Penn Medicine Launches Apple’s ResearchKit App for Sarcoidosis Patients
Penn Medicine recently launched a new Apple ResearchKit app for people with sarcoidosis. The app is a personalized tool designed to deliver informational resources about sarcoidosis, provide links to advocacy groups, as well as information about local specialists and support groups based on the iPhone’s GPS.
Users of the app can also opt in to a research study, which will provide researchers with important data about sarcoidosis. Users also have the option to answer monthly queries about their sarcoidosis symptoms, flare-ups and medication, as well as how the disease affects their lives.
The app will also optionally pull data, such as weather information and physical activity, that is tracked through the iPhone’s sensors to help researchers spot trends. With the new app, researchers will be able to record patients’ day-to-day symptoms in an effort to detect trends on what causes sarcoidosis flare-ups.
This is first time that Penn is using modules from Apple’s ResearchKit, an open-source framework for building iPhone apps that is helping medical researchers better understand and battle diseases, and making it easier for investigators to enroll participants in and conduct studies.
Launched two years ago, Apple’s ResearchKit has helped researchers collect valuable data from the iPhones of patients with Parkinson’s disease, breast cancer and asthma, who opt in to use these applications.
The ResearchKit app for sarcoidosis was developed by Misha Rosenbach, MD, an assistant professor of dermatology at the Perelman School of Medicine at the University of Pennsylvania, and Daniel O’Connor, a Penn medical student, with Marc Judson, MD, of Albany Medical College, and the Foundation for Sarcoidosis Research.
“There’s a great opportunity that has never been done,” Rosenbach said in a news release. “In traditional research, you can’t see patients every day, but in app-based research you can suddenly get all this information about the disease in real-time and over time, from many different patients all over the world. It gives us the power to do sarcoidosis research in a way that has never been done.”
Sarcoidosis is a rare disease that causes the accumulation of inflammatory cells (granulomas) in different parts of the body — commonly the lungs, lymph nodes, heart, eyes and skin. The disease results from the body’s immune system responding to an unknown substance, most likely something inhaled from the air.
Every year from 10 to 30 out of 100,000 Americans are diagnosed with the disease. For unknown reasons, sarcoidosis disproportionately affects African Americans, particularly black women.
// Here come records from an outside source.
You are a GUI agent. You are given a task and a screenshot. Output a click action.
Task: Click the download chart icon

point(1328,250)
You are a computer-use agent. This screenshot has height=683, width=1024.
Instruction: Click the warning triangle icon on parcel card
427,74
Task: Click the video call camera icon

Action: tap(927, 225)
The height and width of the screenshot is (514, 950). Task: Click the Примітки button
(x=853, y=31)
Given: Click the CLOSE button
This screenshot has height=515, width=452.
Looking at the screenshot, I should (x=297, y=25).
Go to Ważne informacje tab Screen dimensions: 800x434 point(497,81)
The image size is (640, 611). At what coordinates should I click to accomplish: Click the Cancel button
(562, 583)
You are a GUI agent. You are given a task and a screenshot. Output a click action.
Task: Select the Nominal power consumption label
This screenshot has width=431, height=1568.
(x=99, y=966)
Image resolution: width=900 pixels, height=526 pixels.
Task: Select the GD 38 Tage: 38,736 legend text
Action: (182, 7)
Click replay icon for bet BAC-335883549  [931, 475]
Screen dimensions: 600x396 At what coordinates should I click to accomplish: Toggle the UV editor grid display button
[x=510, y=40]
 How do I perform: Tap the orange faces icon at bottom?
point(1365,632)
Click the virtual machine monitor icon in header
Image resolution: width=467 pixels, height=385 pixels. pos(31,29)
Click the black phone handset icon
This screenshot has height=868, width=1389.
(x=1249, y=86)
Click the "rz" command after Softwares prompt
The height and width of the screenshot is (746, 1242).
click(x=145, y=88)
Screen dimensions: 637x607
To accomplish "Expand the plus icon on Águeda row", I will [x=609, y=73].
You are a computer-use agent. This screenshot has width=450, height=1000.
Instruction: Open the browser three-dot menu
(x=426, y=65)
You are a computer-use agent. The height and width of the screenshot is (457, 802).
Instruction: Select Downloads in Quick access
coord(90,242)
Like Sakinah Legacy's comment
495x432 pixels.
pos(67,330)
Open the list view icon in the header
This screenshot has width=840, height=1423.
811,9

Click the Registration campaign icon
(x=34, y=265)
The largest study conducted to date in sarcoidosis, the ACCESS trial (A Case-Control Etiologic Sarcoidosis Study; NCT00005276), enrolled about 800 patients over three years in 20 U.S. medical centers, which, according to Rosenbach, was still unsuccessful in answering many critical questions about the disease.
“This new app has the potential to build up a larger cohort of more diverse patients in a shorter amount of time,” Rosenbach said. “There’s a motivated and engaged group of sarcoidosis patients who are active online, but there’s a whole host of them out there we don’t know about. This app, which can securely, privately, and anonymously collect data, casts a wide net that may engage those people, and funnel valuable, much-needed information to researchers.”
Penn researchers will now aim to determine if, with the new app, they can better understand the disease, and collect quality of life measurements used in today’s conventional clinical studies.
Researchers believe that the information gathered with the app could have an impact in the design of future clinical studies.
“We’re excited about future opportunities to repurpose the app for other rare diseases, as well,” O’Connor said. “With a strong app framework in place, ‘sarcoidosis’ could be swapped out for another disease, allowing wide networks of patients all over the country to participate in Penn studies without traveling to Philadelphia.”